Set problem 1:
Please repeat the post on lazy and eager learning between "I understand that" and "per query requirement??", inclusive, swapping "KNN" for "k-NN".
Set problem 2:
Translate this sentence from the post on lazy and eager learning into Spanish: "I wish to better understand the difference between lazy and eager learning."
Set problem 3:
In the post on lazy and eager learning, when does a lazy learner abstract from the data?

Source excerpt:
** start **

I wish to better understand the difference between lazy and eager learning. I am having difficulty conceptualising what the "abstraction" refers to between the two.

According to the text book I am reading it says, "The distinction between easy learners and lazy learners is based on when the algorithm abstracts from the data."

A lazy learner delays abstracting from the data until it is asked to make a prediction while an eager learner abstracts away from the data during training and uses this abstraction to make predictions rather than directly compare queries with instances in the dataset.

I understand that KNN algorithm loads all the data into memory so depending on the size of the dataset, the computing requirements could be enormous as well as the fact it's a non-parametric algorithm so there is no training to find parameters, the classification is done on a per query requirement??

** end **

Stored data:
** start **

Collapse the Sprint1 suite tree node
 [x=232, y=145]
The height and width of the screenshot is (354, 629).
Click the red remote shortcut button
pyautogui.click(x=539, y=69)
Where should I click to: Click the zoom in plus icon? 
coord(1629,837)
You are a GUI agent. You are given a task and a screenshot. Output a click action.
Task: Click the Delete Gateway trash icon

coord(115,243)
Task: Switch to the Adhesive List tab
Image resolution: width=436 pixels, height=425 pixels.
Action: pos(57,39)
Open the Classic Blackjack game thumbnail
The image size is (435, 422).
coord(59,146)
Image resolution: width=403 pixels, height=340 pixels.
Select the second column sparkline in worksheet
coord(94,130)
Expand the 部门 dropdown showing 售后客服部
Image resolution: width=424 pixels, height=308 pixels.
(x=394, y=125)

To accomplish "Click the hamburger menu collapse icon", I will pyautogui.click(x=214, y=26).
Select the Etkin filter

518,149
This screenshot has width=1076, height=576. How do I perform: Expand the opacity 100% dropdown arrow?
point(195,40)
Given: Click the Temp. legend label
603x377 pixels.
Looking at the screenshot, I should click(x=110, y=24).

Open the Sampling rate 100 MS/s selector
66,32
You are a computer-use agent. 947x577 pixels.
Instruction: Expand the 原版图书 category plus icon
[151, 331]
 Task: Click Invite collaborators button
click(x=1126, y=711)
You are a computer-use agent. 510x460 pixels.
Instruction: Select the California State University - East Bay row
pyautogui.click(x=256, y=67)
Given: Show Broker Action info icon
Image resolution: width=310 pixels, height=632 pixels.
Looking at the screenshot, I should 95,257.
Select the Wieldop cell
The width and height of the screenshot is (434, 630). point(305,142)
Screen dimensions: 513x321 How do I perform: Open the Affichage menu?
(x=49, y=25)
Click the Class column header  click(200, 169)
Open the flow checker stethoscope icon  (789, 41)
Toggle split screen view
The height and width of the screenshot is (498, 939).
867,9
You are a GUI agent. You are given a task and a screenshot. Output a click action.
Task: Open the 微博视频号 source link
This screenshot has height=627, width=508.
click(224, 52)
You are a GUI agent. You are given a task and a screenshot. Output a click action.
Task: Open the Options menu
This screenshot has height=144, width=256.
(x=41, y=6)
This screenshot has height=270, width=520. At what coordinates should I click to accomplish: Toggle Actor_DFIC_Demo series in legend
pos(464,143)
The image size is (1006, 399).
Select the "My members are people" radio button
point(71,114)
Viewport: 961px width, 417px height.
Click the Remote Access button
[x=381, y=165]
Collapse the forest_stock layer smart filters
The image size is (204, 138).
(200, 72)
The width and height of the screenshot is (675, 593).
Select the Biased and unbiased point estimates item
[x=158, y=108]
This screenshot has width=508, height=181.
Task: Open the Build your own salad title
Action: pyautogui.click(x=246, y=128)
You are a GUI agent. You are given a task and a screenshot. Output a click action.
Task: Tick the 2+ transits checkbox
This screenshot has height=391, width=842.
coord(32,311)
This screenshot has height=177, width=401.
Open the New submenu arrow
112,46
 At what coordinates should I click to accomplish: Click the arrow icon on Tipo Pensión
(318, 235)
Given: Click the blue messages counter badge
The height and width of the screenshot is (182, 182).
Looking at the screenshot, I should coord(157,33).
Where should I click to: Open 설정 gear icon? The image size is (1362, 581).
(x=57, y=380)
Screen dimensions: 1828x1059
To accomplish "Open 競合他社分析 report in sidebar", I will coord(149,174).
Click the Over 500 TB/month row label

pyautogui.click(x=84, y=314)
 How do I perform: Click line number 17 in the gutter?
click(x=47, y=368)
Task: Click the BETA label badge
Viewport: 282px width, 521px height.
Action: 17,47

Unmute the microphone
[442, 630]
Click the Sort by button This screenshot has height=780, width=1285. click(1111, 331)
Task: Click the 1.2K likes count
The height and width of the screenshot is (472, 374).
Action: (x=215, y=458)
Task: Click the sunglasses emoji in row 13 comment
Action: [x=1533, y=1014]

** end **

Written reply 1:
I understand that k-NN algorithm loads all the data into memory so depending on the size of the dataset, the computing requirements could be enormous as well as the fact it's a non-parametric algorithm so there is no training to find parameters, the classification is done on a per query requirement??

Written reply 2:
Deseo entender mejor la diferencia entre el aprendizaje perezoso y el aprendizaje ansioso.

Written reply 3:
It delays abstracting from the data until it is asked to make a prediction.